[REQUIRED TASK]
Please write out the rows below again, swapping every "label" for "tag" and leaving the rest unchanged.

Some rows
--*--

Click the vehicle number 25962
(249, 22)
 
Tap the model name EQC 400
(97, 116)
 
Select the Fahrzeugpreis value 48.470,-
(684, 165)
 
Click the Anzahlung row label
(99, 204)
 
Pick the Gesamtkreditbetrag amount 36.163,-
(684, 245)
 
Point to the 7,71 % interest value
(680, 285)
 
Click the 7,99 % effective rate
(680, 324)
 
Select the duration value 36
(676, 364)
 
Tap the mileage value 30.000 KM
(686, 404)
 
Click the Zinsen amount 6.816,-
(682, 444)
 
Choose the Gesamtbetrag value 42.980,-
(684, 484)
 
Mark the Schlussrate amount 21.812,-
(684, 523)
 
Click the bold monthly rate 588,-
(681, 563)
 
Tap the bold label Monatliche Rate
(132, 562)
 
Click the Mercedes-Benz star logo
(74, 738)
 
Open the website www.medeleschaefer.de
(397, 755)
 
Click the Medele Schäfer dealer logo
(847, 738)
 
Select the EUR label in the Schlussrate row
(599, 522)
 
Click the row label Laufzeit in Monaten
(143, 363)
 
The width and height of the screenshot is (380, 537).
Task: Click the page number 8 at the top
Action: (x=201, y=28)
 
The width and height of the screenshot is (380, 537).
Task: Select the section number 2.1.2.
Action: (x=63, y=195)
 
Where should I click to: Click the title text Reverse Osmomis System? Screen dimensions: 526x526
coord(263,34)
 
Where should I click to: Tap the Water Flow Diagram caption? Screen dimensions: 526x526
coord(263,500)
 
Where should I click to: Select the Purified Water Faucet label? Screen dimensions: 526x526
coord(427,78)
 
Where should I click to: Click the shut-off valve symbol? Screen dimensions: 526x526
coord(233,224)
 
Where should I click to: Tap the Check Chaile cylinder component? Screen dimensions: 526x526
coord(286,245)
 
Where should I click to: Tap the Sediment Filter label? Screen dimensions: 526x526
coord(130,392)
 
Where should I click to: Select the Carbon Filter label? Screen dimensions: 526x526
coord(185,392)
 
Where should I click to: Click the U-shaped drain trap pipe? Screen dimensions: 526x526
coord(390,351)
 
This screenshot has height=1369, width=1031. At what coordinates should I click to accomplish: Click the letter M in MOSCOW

--*--

[FINAL RESULT]
Click the vehicle number 25962
(249, 22)
 
Tap the model name EQC 400
(97, 116)
 
Select the Fahrzeugpreis value 48.470,-
(684, 165)
 
Click the Anzahlung row tag
(99, 204)
 
Pick the Gesamtkreditbetrag amount 36.163,-
(684, 245)
 
Point to the 7,71 % interest value
(680, 285)
 
Click the 7,99 % effective rate
(680, 324)
 
Select the duration value 36
(676, 364)
 
Tap the mileage value 30.000 KM
(686, 404)
 
Click the Zinsen amount 6.816,-
(682, 444)
 
Choose the Gesamtbetrag value 42.980,-
(684, 484)
 
Mark the Schlussrate amount 21.812,-
(684, 523)
 
Click the bold monthly rate 588,-
(681, 563)
 
Tap the bold tag Monatliche Rate
(132, 562)
 
Click the Mercedes-Benz star logo
(74, 738)
 
Open the website www.medeleschaefer.de
(397, 755)
 
Click the Medele Schäfer dealer logo
(847, 738)
 
Select the EUR tag in the Schlussrate row
(599, 522)
 
Click the row tag Laufzeit in Monaten
(143, 363)
 
The width and height of the screenshot is (380, 537).
Task: Click the page number 8 at the top
Action: (x=201, y=28)
 
The width and height of the screenshot is (380, 537).
Task: Select the section number 2.1.2.
Action: (x=63, y=195)
 
Where should I click to: Click the title text Reverse Osmomis System? Screen dimensions: 526x526
coord(263,34)
 
Where should I click to: Tap the Water Flow Diagram caption? Screen dimensions: 526x526
coord(263,500)
 
Where should I click to: Select the Purified Water Faucet tag? Screen dimensions: 526x526
coord(427,78)
 
Where should I click to: Click the shut-off valve symbol? Screen dimensions: 526x526
coord(233,224)
 
Where should I click to: Tap the Check Chaile cylinder component? Screen dimensions: 526x526
coord(286,245)
 
Where should I click to: Tap the Sediment Filter tag? Screen dimensions: 526x526
coord(130,392)
 
Where should I click to: Select the Carbon Filter tag? Screen dimensions: 526x526
coord(185,392)
 
Where should I click to: Click the U-shaped drain trap pipe? Screen dimensions: 526x526
coord(390,351)
 
This screenshot has height=1369, width=1031. At what coordinates should I click to accomplish: Click the letter M in MOSCOW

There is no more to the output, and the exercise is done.